Top of DATA UNDER STUDY
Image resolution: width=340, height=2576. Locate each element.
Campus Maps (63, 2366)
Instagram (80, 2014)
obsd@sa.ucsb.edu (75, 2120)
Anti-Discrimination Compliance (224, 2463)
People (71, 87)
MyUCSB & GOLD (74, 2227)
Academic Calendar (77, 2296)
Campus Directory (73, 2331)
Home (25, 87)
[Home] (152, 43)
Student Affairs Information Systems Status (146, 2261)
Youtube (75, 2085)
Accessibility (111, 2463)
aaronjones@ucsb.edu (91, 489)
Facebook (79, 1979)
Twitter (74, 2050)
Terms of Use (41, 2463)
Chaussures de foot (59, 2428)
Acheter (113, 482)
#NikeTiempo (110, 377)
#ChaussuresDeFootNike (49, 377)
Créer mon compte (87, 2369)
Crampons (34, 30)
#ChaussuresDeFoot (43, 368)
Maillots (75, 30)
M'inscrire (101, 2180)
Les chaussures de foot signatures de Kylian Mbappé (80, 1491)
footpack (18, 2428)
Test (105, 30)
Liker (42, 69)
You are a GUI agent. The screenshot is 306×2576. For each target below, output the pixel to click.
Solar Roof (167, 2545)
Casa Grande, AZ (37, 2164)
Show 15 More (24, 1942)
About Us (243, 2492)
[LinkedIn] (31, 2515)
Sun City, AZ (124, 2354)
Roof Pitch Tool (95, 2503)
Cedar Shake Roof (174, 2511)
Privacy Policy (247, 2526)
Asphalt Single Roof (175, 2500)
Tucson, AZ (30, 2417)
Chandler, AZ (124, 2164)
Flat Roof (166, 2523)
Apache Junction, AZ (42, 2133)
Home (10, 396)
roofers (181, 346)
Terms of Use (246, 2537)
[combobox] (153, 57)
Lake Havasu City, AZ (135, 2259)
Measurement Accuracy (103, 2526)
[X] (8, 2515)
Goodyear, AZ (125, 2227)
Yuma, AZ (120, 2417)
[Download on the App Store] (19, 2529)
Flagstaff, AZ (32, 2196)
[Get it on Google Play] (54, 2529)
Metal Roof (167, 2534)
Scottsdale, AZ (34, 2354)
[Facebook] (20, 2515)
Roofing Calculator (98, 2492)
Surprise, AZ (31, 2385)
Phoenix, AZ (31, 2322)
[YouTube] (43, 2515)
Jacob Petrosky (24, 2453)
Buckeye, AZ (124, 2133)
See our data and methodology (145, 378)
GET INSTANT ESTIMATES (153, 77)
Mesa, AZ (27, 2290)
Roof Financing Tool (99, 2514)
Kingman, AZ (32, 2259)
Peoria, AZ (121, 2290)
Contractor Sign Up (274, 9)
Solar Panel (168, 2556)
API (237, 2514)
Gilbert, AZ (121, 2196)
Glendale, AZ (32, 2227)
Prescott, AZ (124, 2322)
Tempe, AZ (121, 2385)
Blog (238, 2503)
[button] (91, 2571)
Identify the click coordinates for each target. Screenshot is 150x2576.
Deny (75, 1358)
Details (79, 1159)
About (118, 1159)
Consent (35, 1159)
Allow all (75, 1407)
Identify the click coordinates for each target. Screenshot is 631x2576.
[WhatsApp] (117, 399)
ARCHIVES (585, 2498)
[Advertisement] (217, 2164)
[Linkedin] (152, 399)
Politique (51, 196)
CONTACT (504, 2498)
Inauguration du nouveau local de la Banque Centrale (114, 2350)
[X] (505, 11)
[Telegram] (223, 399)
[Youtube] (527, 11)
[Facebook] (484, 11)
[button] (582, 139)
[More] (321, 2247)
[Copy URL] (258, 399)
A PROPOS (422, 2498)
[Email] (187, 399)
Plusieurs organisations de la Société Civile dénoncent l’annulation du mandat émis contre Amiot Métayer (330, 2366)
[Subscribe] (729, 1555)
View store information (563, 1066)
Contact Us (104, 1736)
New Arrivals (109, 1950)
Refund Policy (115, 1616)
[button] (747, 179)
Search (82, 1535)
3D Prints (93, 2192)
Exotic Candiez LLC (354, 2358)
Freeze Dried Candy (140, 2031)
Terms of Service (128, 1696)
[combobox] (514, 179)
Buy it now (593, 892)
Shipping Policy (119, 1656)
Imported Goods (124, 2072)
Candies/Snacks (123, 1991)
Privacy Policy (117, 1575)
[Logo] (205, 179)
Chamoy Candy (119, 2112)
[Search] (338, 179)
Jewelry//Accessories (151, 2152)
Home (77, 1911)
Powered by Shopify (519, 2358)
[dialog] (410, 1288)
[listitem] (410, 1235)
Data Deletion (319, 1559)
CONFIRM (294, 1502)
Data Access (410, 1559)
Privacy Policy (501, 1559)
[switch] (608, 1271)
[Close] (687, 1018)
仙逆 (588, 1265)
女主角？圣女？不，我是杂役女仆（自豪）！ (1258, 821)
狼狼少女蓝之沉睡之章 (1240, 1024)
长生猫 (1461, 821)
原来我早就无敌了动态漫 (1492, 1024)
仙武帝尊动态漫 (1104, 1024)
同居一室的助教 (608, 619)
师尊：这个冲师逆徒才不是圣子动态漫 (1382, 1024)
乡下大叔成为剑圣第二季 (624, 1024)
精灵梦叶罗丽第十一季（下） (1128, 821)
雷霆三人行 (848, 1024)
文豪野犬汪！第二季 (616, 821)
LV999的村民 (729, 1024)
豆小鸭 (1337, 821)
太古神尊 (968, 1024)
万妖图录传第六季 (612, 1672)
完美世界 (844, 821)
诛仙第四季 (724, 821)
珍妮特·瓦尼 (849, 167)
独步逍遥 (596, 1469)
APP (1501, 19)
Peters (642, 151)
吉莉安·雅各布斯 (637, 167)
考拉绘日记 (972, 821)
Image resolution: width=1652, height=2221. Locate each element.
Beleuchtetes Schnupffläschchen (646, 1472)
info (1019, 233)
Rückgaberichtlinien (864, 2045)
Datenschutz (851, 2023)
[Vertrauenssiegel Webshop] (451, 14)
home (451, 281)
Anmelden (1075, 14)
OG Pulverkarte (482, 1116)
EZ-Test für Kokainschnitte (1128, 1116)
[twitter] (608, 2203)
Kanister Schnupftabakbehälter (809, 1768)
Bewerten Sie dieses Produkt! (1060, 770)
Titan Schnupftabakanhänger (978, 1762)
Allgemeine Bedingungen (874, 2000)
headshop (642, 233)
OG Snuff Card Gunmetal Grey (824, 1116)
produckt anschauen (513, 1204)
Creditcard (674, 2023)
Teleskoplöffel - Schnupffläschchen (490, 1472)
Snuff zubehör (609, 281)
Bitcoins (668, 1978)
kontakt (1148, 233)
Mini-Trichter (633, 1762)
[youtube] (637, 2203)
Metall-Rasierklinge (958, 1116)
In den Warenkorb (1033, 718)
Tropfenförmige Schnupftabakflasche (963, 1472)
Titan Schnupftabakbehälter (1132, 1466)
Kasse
Bottom of DATA UNDER STUDY
→ INSTRUCTIONS TO FOLLOW: In full and without alteration, write out each record.

→ OUTPUT FOR THIS EXERCISE:
Image resolution: width=340, height=2576. Locate each element.
Campus Maps (63, 2366)
Instagram (80, 2014)
obsd@sa.ucsb.edu (75, 2120)
Anti-Discrimination Compliance (224, 2463)
People (71, 87)
MyUCSB & GOLD (74, 2227)
Academic Calendar (77, 2296)
Campus Directory (73, 2331)
Home (25, 87)
[Home] (152, 43)
Student Affairs Information Systems Status (146, 2261)
Youtube (75, 2085)
Accessibility (111, 2463)
aaronjones@ucsb.edu (91, 489)
Facebook (79, 1979)
Twitter (74, 2050)
Terms of Use (41, 2463)
Chaussures de foot (59, 2428)
Acheter (113, 482)
#NikeTiempo (110, 377)
#ChaussuresDeFootNike (49, 377)
Créer mon compte (87, 2369)
Crampons (34, 30)
#ChaussuresDeFoot (43, 368)
Maillots (75, 30)
M'inscrire (101, 2180)
Les chaussures de foot signatures de Kylian Mbappé (80, 1491)
footpack (18, 2428)
Test (105, 30)
Liker (42, 69)
You are a GUI agent. The screenshot is 306×2576. For each target below, output the pixel to click.
Solar Roof (167, 2545)
Casa Grande, AZ (37, 2164)
Show 15 More (24, 1942)
About Us (243, 2492)
[LinkedIn] (31, 2515)
Sun City, AZ (124, 2354)
Roof Pitch Tool (95, 2503)
Cedar Shake Roof (174, 2511)
Privacy Policy (247, 2526)
Asphalt Single Roof (175, 2500)
Tucson, AZ (30, 2417)
Chandler, AZ (124, 2164)
Flat Roof (166, 2523)
Apache Junction, AZ (42, 2133)
Home (10, 396)
roofers (181, 346)
Terms of Use (246, 2537)
[combobox] (153, 57)
Lake Havasu City, AZ (135, 2259)
Measurement Accuracy (103, 2526)
[X] (8, 2515)
Goodyear, AZ (125, 2227)
Yuma, AZ (120, 2417)
[Download on the App Store] (19, 2529)
Flagstaff, AZ (32, 2196)
[Get it on Google Play] (54, 2529)
Metal Roof (167, 2534)
Scottsdale, AZ (34, 2354)
[Facebook] (20, 2515)
Roofing Calculator (98, 2492)
Surprise, AZ (31, 2385)
Phoenix, AZ (31, 2322)
[YouTube] (43, 2515)
Jacob Petrosky (24, 2453)
Buckeye, AZ (124, 2133)
See our data and methodology (145, 378)
GET INSTANT ESTIMATES (153, 77)
Mesa, AZ (27, 2290)
Roof Financing Tool (99, 2514)
Kingman, AZ (32, 2259)
Peoria, AZ (121, 2290)
Contractor Sign Up (274, 9)
Solar Panel (168, 2556)
API (237, 2514)
Gilbert, AZ (121, 2196)
Glendale, AZ (32, 2227)
Prescott, AZ (124, 2322)
Tempe, AZ (121, 2385)
Blog (238, 2503)
[button] (91, 2571)
Identify the click coordinates for each target. Screenshot is 150x2576.
Deny (75, 1358)
Details (79, 1159)
About (118, 1159)
Consent (35, 1159)
Allow all (75, 1407)
Identify the click coordinates for each target. Screenshot is 631x2576.
[WhatsApp] (117, 399)
ARCHIVES (585, 2498)
[Advertisement] (217, 2164)
[Linkedin] (152, 399)
Politique (51, 196)
CONTACT (504, 2498)
Inauguration du nouveau local de la Banque Centrale (114, 2350)
[X] (505, 11)
[Telegram] (223, 399)
[Youtube] (527, 11)
[Facebook] (484, 11)
[button] (582, 139)
[More] (321, 2247)
[Copy URL] (258, 399)
A PROPOS (422, 2498)
[Email] (187, 399)
Plusieurs organisations de la Société Civile dénoncent l’annulation du mandat émis contre Amiot Métayer (330, 2366)
[Subscribe] (729, 1555)
View store information (563, 1066)
Contact Us (104, 1736)
New Arrivals (109, 1950)
Refund Policy (115, 1616)
[button] (747, 179)
Search (82, 1535)
3D Prints (93, 2192)
Exotic Candiez LLC (354, 2358)
Freeze Dried Candy (140, 2031)
Terms of Service (128, 1696)
[combobox] (514, 179)
Buy it now (593, 892)
Shipping Policy (119, 1656)
Imported Goods (124, 2072)
Candies/Snacks (123, 1991)
Privacy Policy (117, 1575)
[Logo] (205, 179)
Chamoy Candy (119, 2112)
[Search] (338, 179)
Jewelry//Accessories (151, 2152)
Home (77, 1911)
Powered by Shopify (519, 2358)
[dialog] (410, 1288)
[listitem] (410, 1235)
Data Deletion (319, 1559)
CONFIRM (294, 1502)
Data Access (410, 1559)
Privacy Policy (501, 1559)
[switch] (608, 1271)
[Close] (687, 1018)
仙逆 (588, 1265)
女主角？圣女？不，我是杂役女仆（自豪）！ (1258, 821)
狼狼少女蓝之沉睡之章 (1240, 1024)
长生猫 (1461, 821)
原来我早就无敌了动态漫 (1492, 1024)
仙武帝尊动态漫 (1104, 1024)
同居一室的助教 (608, 619)
师尊：这个冲师逆徒才不是圣子动态漫 (1382, 1024)
乡下大叔成为剑圣第二季 (624, 1024)
精灵梦叶罗丽第十一季（下） (1128, 821)
雷霆三人行 (848, 1024)
文豪野犬汪！第二季 (616, 821)
LV999的村民 (729, 1024)
豆小鸭 (1337, 821)
太古神尊 (968, 1024)
万妖图录传第六季 (612, 1672)
完美世界 (844, 821)
诛仙第四季 (724, 821)
珍妮特·瓦尼 (849, 167)
独步逍遥 (596, 1469)
APP (1501, 19)
Peters (642, 151)
吉莉安·雅各布斯 (637, 167)
考拉绘日记 (972, 821)
Image resolution: width=1652, height=2221. Locate each element.
Beleuchtetes Schnupffläschchen (646, 1472)
info (1019, 233)
Rückgaberichtlinien (864, 2045)
Datenschutz (851, 2023)
[Vertrauenssiegel Webshop] (451, 14)
home (451, 281)
Anmelden (1075, 14)
OG Pulverkarte (482, 1116)
EZ-Test für Kokainschnitte (1128, 1116)
[twitter] (608, 2203)
Kanister Schnupftabakbehälter (809, 1768)
Bewerten Sie dieses Produkt! (1060, 770)
Titan Schnupftabakanhänger (978, 1762)
Allgemeine Bedingungen (874, 2000)
headshop (642, 233)
OG Snuff Card Gunmetal Grey (824, 1116)
produckt anschauen (513, 1204)
Creditcard (674, 2023)
Teleskoplöffel - Schnupffläschchen (490, 1472)
Snuff zubehör (609, 281)
Bitcoins (668, 1978)
kontakt (1148, 233)
Mini-Trichter (633, 1762)
[youtube] (637, 2203)
Metall-Rasierklinge (958, 1116)
In den Warenkorb (1033, 718)
Tropfenförmige Schnupftabakflasche (963, 1472)
Titan Schnupftabakbehälter (1132, 1466)
Kasse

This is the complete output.